October 12, 2016 – Arctic Star Exploration Corp, (“Arctic Star” or the “Company”) (TSXV:ADD) announces that the board of directors passed a resolution on October 11th, 2016 to proceed with a consolidation of common shares of the Company on the basis of four (4) pre-consolidated shares for one (1) post consolidated share (the “Consolidation”). The consolidation was approved by the Company’s shareholders at the Annual and Special Meeting held on June 23, 2016. The transaction is subject to TSX Venture Exchange (“TSXV”) approval.
Currently, a total of 97,363,073 common shares are issued and outstanding. Accordingly, upon the Consolidation becoming effective, a total of approximately 24,340,768 common shares will be issued and outstanding. There is no maximum of authorized common shares.

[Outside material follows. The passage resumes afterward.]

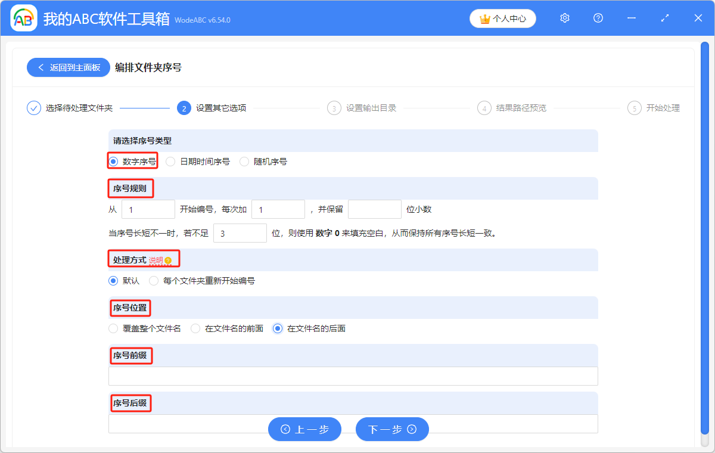Screen dimensions: 715x453
Task: Click the ABC toolbox logo icon
Action: [24, 18]
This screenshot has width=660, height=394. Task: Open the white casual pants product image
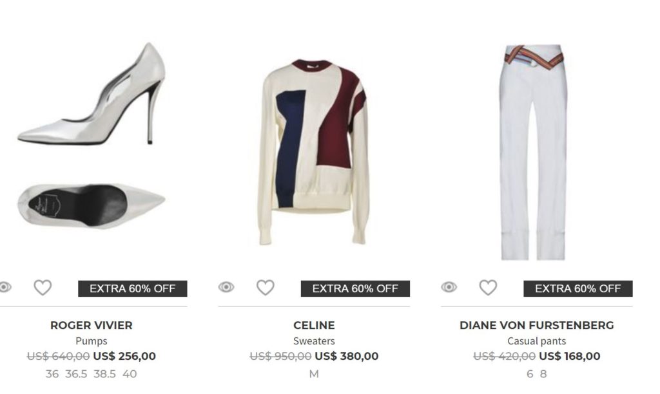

Computershare Investor Services Inc. (“Computershare”) will mail letters of transmittal to the shareholders providing instructions on exchanging pre-Consolidation share certificates for post- Consolidation share certificates. Shareholders are encouraged to send their share certificates, together with their letter of transmittal, to Computershare in accordance with the instructions in the letter of transmittal.
The Company proposes to issue, on a post-consolidated basis, up to 20,000,000 units at $0.06 per unit for gross proceeds of up to $1,200,000. Each unit will be comprised of one common share and one common share purchase warrant, with each whole warrant exercisable into one common share at a price of $0.08 for a period of two years from closing.
All securities will be subject to a four-month hold period from the closing date. Finder’s fees may be paid in accordance with the TSXV policies. The private placement is subject to the approval of the TSXV.
Proceeds of the private placement will be used to develop existing properties, potential future acquisitions and general working capital.
The Company also announces the grant of 1,225,000 options to purchase post-consolidated shares of the Company as per the Company’s stock option plan at a price of $0.06 per share.
ON BEHALF OF THE BOARD OF DIRECTORS OF
ARCTIC STAR EXPLORATION CORP.
Patrick Power, President
This news release contains “forward-looking statements” including but not limited to statements with respect to Arctic Star’s plans, the estimation of a mineral resource and the success of exploration activities. Forward-looking statements, while based on management’s best estimates and assumptions, are subject to risks and uncertainties that may cause actual results to be materially different from those expressed or implied by such forward-looking statements, including but not limited to: risks related to the completion of our planned share consolidation, our planned private placement and our planned use of proceeds. There can be no assurance that such statements will prove to be accurate, as actual results and future events could differ materially from those anticipated in such statements. Factors that could affect our plans include our potential inability to raise funds as intended, and in such event we may require all funds raised, if any, to be used for working capital rather than the intended uses as outlined. Accordingly, readers should not place undue reliance on forward-looking statements. Arctic Star undertakes no obligation or responsibility to update forward-looking statements, except as required by law.
Neither the TSX Venture Exchange nor its Regulation Services Provider (as that term is defined in the policies of the TSX Venture Exchange) accepts responsibility for the adequacy or accuracy of this release.